Cut through the noise and understand the filters investors actually apply — from market size to timing, and why “good” businesses often get passed over.
1. What the Question Means
Every venture investor is filtering for one thing: “Could this startup return our fund?”
If the answer is no, they’ll likely pass — even if they like you, even if the business is “doing well,” even if the market is interesting.
- The question is about math, not emotion.
- This is why VCs don’t invest in solid businesses. “Good” often isn’t enough.
- They need to believe your company could one day be worth $1B+, and that they’ll own enough of it to drive returns at a fund level.
2. What Does it Take to Achieve These High Heights?
There are two main markers:
- Size
- Target ≥ $100 M ARR while still compounding at 50 %+
- For SaaS that can translate to a $1 B+ exit; hardware or deep-tech often need more revenue to hit the same mark.
- Velocity
- Roughly 7–8 years to reach that scale.
- Funds have a 10–12-year life; they need to find an exit at the end of the life of the fund.
Practical takeaway: Show a credible model that connects today’s traction to $100M ARR in < 8 years.
3. What Do VCs Need to Believe to Invest
Insider Tip: 👀 VCs don’t need to believe on day one. They are typically looking for a sparkle at the interface between team, market and product, something that is so fresh and different that it could explode in popularity and capture the zeitgeist of the market.
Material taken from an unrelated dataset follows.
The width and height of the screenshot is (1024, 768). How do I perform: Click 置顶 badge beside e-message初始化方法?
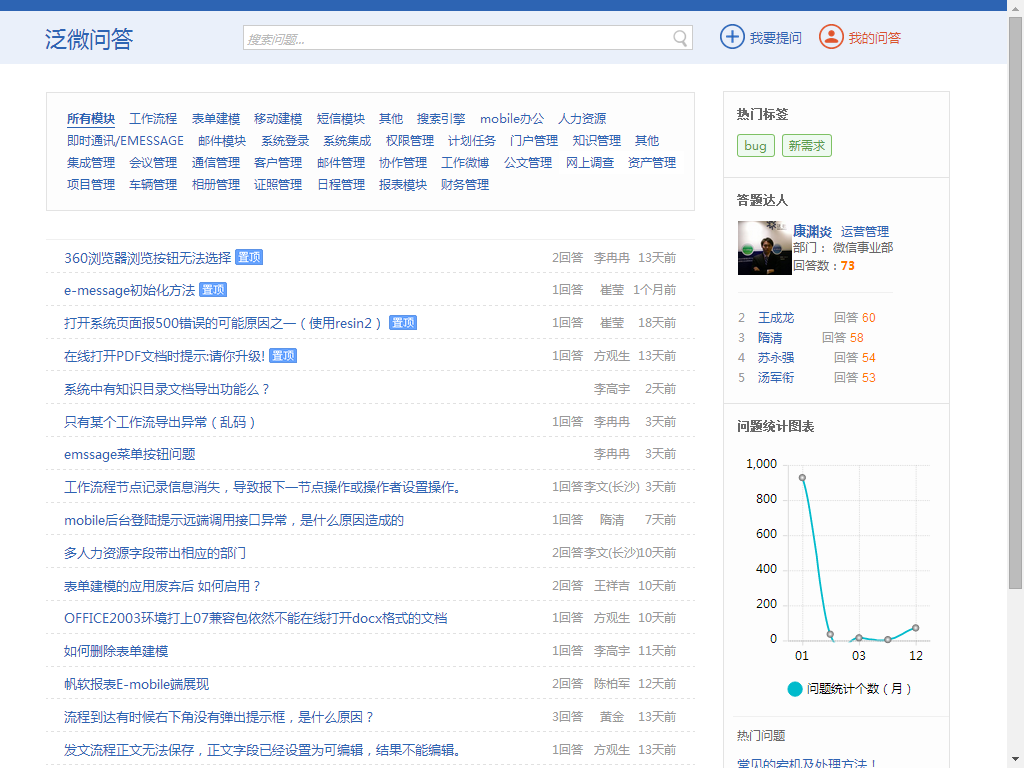click(213, 290)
Over time traction, growth and continual reinvention will be the markers of success and keep a company either on OR off the venture path.
But right at the beginning it is about squinting and seeing a path to dominance in an important market.
4. Why VC Feedback Often Conflicts
Feedback from venture capital funds can be disorienting and is often conflicting. This is for two major reasons:
Fund Strategy and Investor Composition
- VC firms differ in approach: some write early cheques, others invest post-product market fit. Some diversify, others concentrate.
- Inside a firm, each partner has their own lens. You need one person to champion you internally.
- Conflicting advice from VCs often reflects these internal differences — not that your startup is wrong.
How to Decode a Fund’s Strategy
- Portfolio scan — sector, stage, geography.
- Public memos/posts — recurring themes and language.
- Ticket & role — do they lead or co-invest?
- Back-channel calls — ask founders where diligence pressure landed.
Investor Notes: Blackbird example: We've backed pre-seed to Series A across deep tech (OpenStar), infrastructure (Kwetta), B2B SaaS (Tracksuit), AI monitoring (Watchful), and consumer upskilling (NextWork). Our strategy focusses on backing the most ambitious product obsessed founders right at the beginning.
Fund Size = Fund Strategy
- VCs promise their backers ~3.5× net returns; gross that’s about 5×.
- Because power laws dominate (80 %+ of value in 1–2 holdings), each cheque must aspire to return the fund.
This dictates the scale of company an investor will back:
- For a large fund (e.g. Blackbird), a “fund returner” could mean 10% ownership in a $4B company.
- For a small fund (e.g. Outset), that could be 5% of an $800M outcome.
5. Quickfire Realities
- Do NZ-only outcomes excite VCs?
- Do VCs care about <$500M exits?
Rarely. Exceptions include fintech like Sharesies, Emerge, Debut. Most other sectors need global scale early to hit $1B+ potential.
Yes — those are great outcomes. But for top-tier fund performance, a $50M+ fund needs at least two >$500M exits to hit return targets. For a larger fund the reality is a $500M exit is great but not sufficient to generate world class returns.